TFSA or RRSP? Which One Is Best For You?

Owen Winkelmolen

Fee-for-service financial planner and founder of PlanEasy.ca

Both the Tax-Free Savings Account (TFSA) and the Registered Retirement Savings Plan (RRSP) are tax-sheltered accounts offered to Canadians by the government as a way to help save and invest without the drag of income tax on annual returns.

Although both are great ways to help grow your money, it can be difficult to decide which one is best for you.

Often one type of account (either TFSA or RRSP) is better for an individual than the other. In most cases we would prefer to maximize one of these accounts before moving on to the next.
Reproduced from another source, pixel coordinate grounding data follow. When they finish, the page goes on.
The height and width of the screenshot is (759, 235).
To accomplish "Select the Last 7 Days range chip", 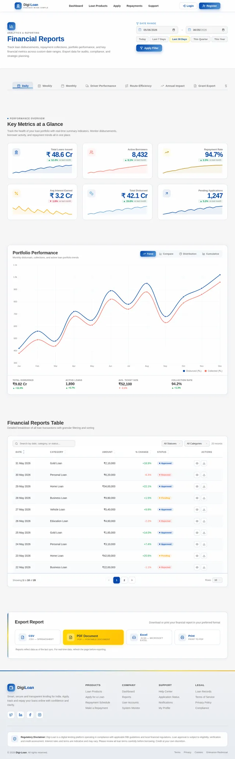I will tap(159, 39).
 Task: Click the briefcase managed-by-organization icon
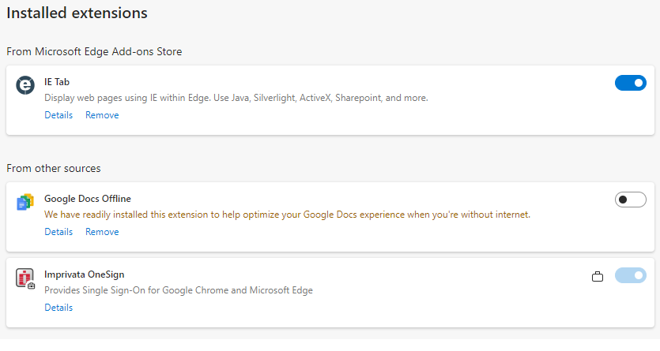pos(598,276)
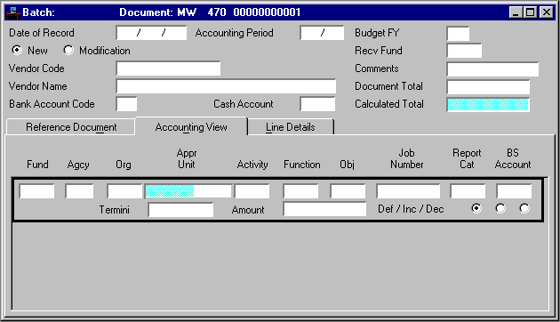The height and width of the screenshot is (322, 560).
Task: Focus the Vendor Name text field
Action: [x=226, y=86]
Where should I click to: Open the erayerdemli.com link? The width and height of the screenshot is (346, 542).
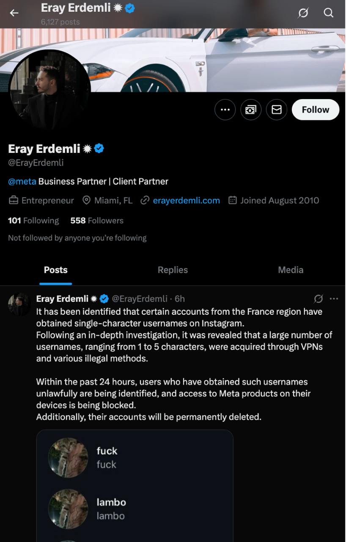186,201
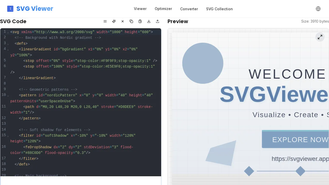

Which account we choose, TFSA or RRSP, will depend on a number of factors. These factors may change over time. It’s reasonable to assume that a new grad entering the work force would be better suited to maximizing their TFSA first but as their income grows they may prefer to start focusing on their RRSP instead.
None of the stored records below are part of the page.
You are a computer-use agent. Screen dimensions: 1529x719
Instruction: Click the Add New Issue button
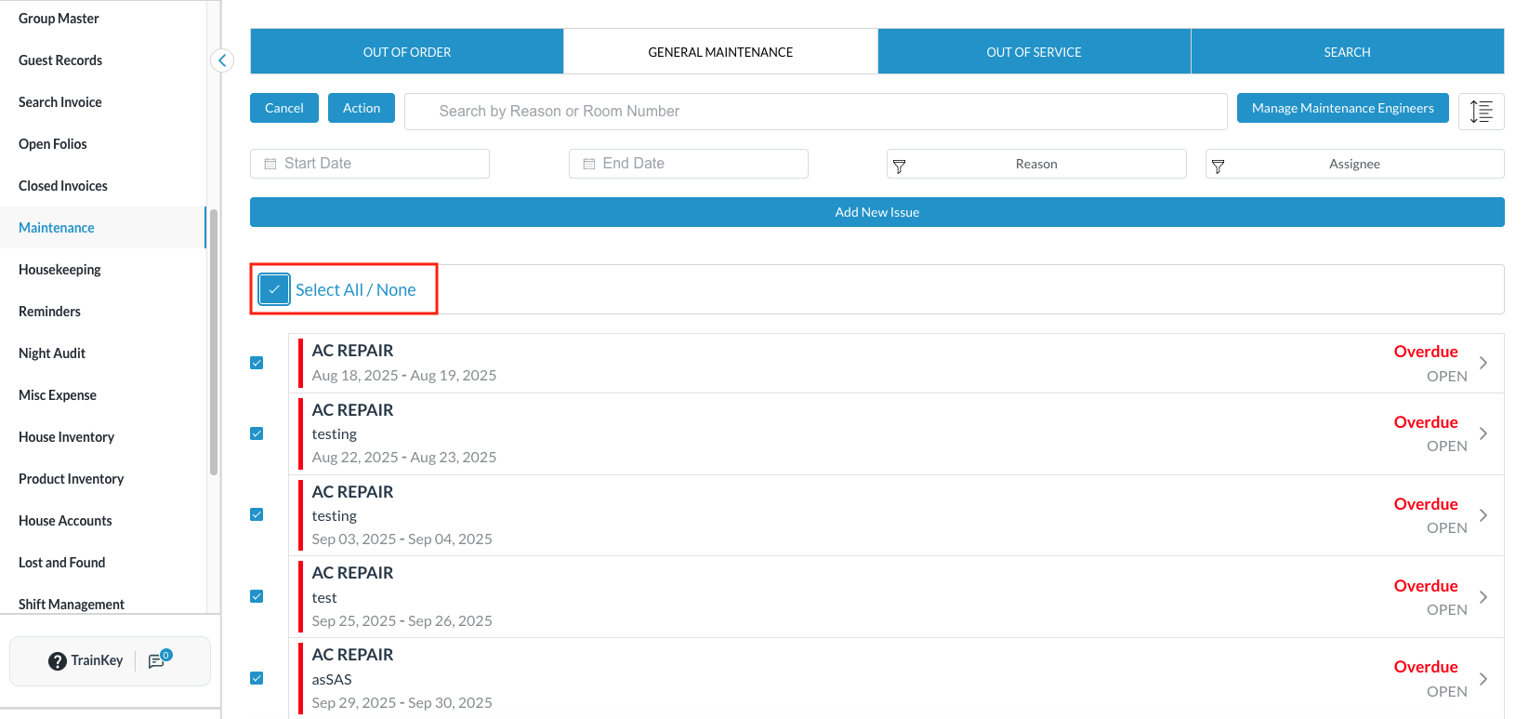(877, 212)
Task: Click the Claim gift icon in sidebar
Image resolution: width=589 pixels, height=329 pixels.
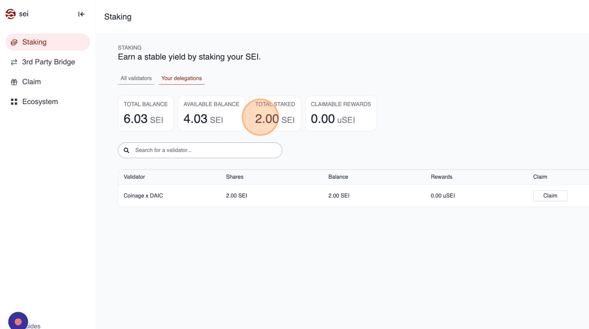Action: click(x=14, y=82)
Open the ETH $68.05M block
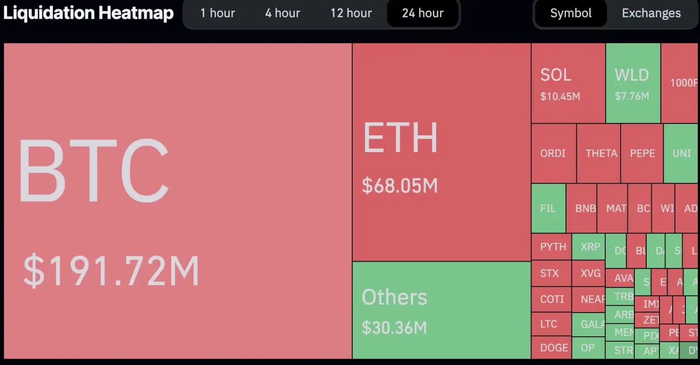 pos(441,152)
This decision between TFSA or RRSP often involves looking at your marginal effective tax rate today and your marginal effective tax rate in the future. You marginal effective tax rate is your income tax rate PLUS the claw back rate you experience from government benefits.

Making the right decision between TFSA or RRSP can help save $100,000’s over time.
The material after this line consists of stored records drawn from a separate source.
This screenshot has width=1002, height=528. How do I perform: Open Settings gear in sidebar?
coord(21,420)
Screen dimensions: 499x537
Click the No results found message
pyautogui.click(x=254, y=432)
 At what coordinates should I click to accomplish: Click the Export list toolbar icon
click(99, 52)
It can mean paying thousands LESS in income tax and it can mean qualifying for thousands MORE in government benefits (like the Canada Child Benefit (CCB) or the Guaranteed Income Supplement (GIS) or one of dozens of other government benefits that are available).

 

 

How TFSAs And RRSPs Differ With Taxes

Looking into the difference in tax benefits between TFSAs and RRSPs can be a good deciding factor when choosing between the two. The biggest tax differences are:

RRSPs let you defer taxes, meaning you contribute pre-tax dollars to the account then later pay them when you withdraw. This is an advantage if your marginal effective tax rate in retirement is lower than during your contribution years, because you will end up paying less tax on the money withdrawn

The money you contribute to your TFSA has already been taxed, so when you choose to withdraw it you do not pay any more. This is an advantage if your marginal effective tax rate in retirement is higher than during your contribution years. This can easily happen for low and moderate-income retirees who qualify for GIS in retirement which has a 50% to 75% claw back rate.

If you’re interested in a more detailed tax comparison of the TFSA versus the RRSP we suggest reading this post which puts both accounts head to head.

 

 

Comparing and Contrasting TFSAs and RRSPs

Here is an overall outline of the main differences between TFSAa and RRSPs.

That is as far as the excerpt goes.